I know this gets way off into the weeds for a lot of people, and it involves a lot of hypothetical technologies that haven't even been invented yet. However, it is also a fact that these things have been brainstormed for decades and decades, now, and millions of dollars of funding are being poured into foundational technologies to accomplish exactly this.
How far of a leap is it from developing a direct neural interface, to developing substrate-independent minds? Not too far. And then, once you have a person's mind housed in a SIM, how much longer will it take for that person, who now works in their mind with quaternions and higher-dimensional manifolds as easily as you might do arithmetic, to develop a better substrate for their own mind?
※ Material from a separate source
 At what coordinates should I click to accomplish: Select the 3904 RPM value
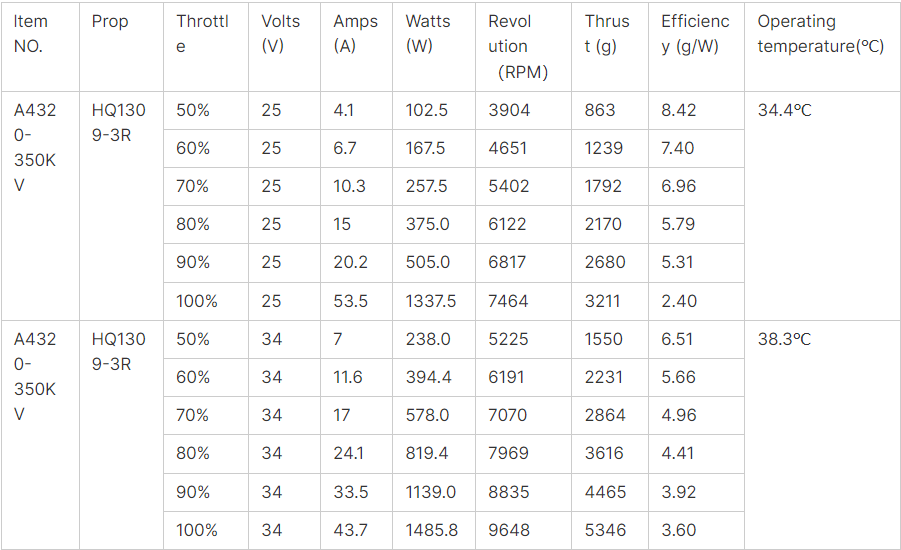(x=509, y=110)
Our GDP is intrinsically linked to our rate of technological innovation. Scientific advancement is stalling. Moore's Law can only hold for so long. To survive resource shortages, we have to get better at squeezing blood from a stone, so to speak.
These people are trying to make living demigods, in order to do that.
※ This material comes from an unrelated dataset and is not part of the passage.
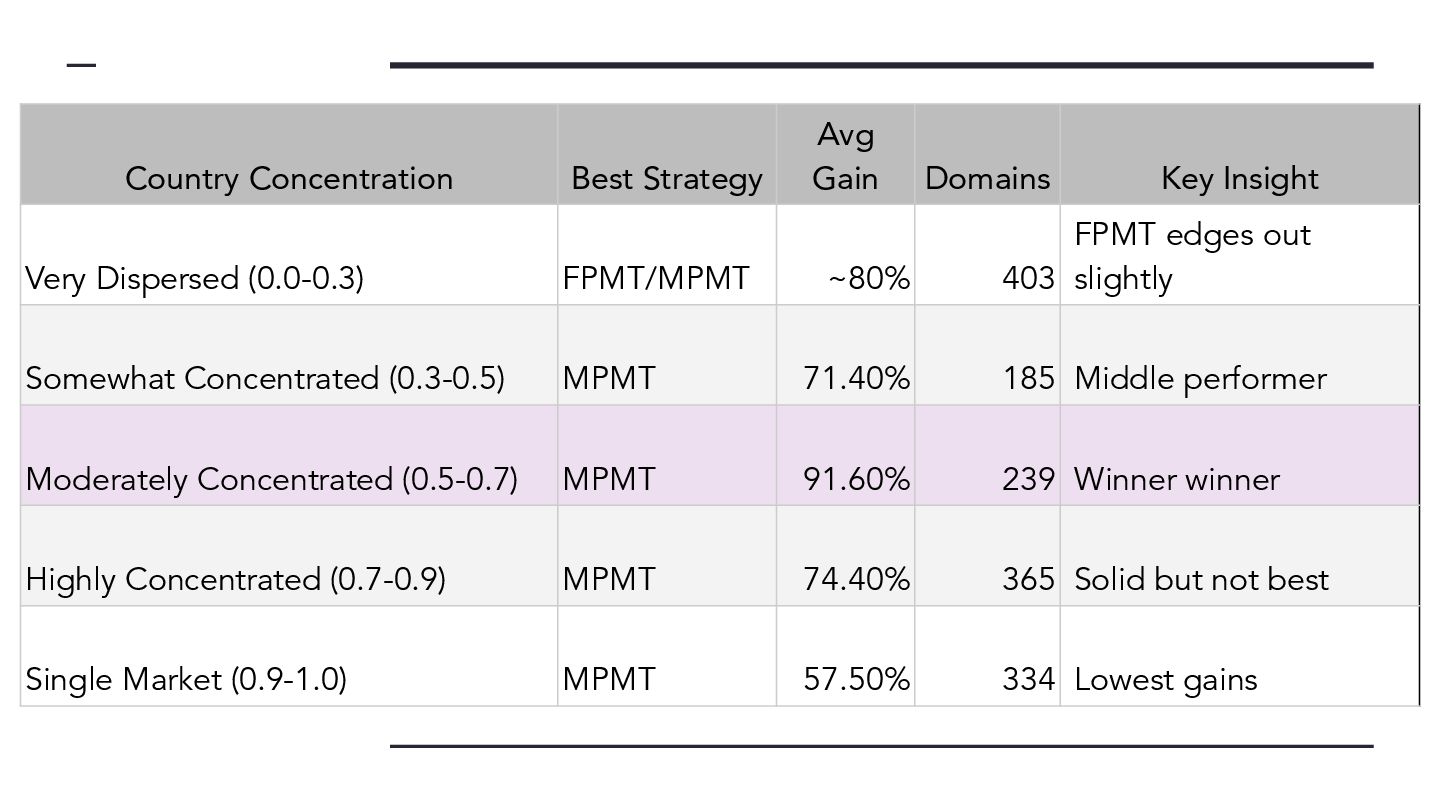Click the 403 domains cell
The width and height of the screenshot is (1440, 810).
pyautogui.click(x=987, y=255)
Before we’ve even sussed out what a mind actually is, we want to upload them. You’ve got to walk before you can run, but I digress.
What transhumanists are actually proposing is far more radical than cutting off their limbs and replacing them with chrome ones that can punch through brick walls. What they are proposing is the replacement of the Human Condition in toto with something else: the Post-Human Condition.
This is not a small task, nor an inconsequential one. There is no way to tell what our motivations will be, or the things we will invent, beyond the point in time referred to as the Singularity. As a matter of fact, the Singularity is referred to as such because it’s the point where our predictions as to what the future will look like start to break down. Human beings merge with AI, become like gods, become superintelligent, et cetera. In other words, we become capable of discovering any conceivable fact, and therefore, developing any conceivable technology.
Post-humans will not be concerned about where their next meal will come from. Why would they be? Let’s say you imbued your personality into a swarm of nanomachines and then converted an asteroid into your new brain by shooting that nanomachine swarm into that asteroid with a railgun from a million kilometers away, and within the confines of that converted asteroid, you meditate on the end of the universe. Why would you care about mundane things anymore?
You’re probably wondering why transhumanists would want to do that, but I already told you. Scroll up. Read again. That’s how the average transhumanist fundamentally perceives the world; as a collection of obscenities. The fixation on taboo literally eats their minds.
If you want a portrait of the perfect transhumanist, just picture someone who sits on their living room floor, rocking back and forth, muttering and fretting about how many crimes and deaths by disease are occurring every minute of the day somewhere in the world, until they conclude that the human species is, itself, somehow intrinsically criminal and diseased and in need of fundamental rehabilitation.
Transhumanism is the realm of the overwhelmed and the anxious, and given how many of us find ourselves falling into that state, it’s no wonder that it has attracted a fair number of followers.
The transhumanist is someone who, when presented with the options of fighting, foraging, and frigging, rejects all three. His final form, thus paralyzed, is to become like a buddha and to put aside all earthly desires.
Unfortunately, he is too weak to do this on his own initiative. He has to replace his body and its dreadful longing, and the power that it holds over him, and only then will he finally be unshackled.
Only then does he dare dream that he will be free.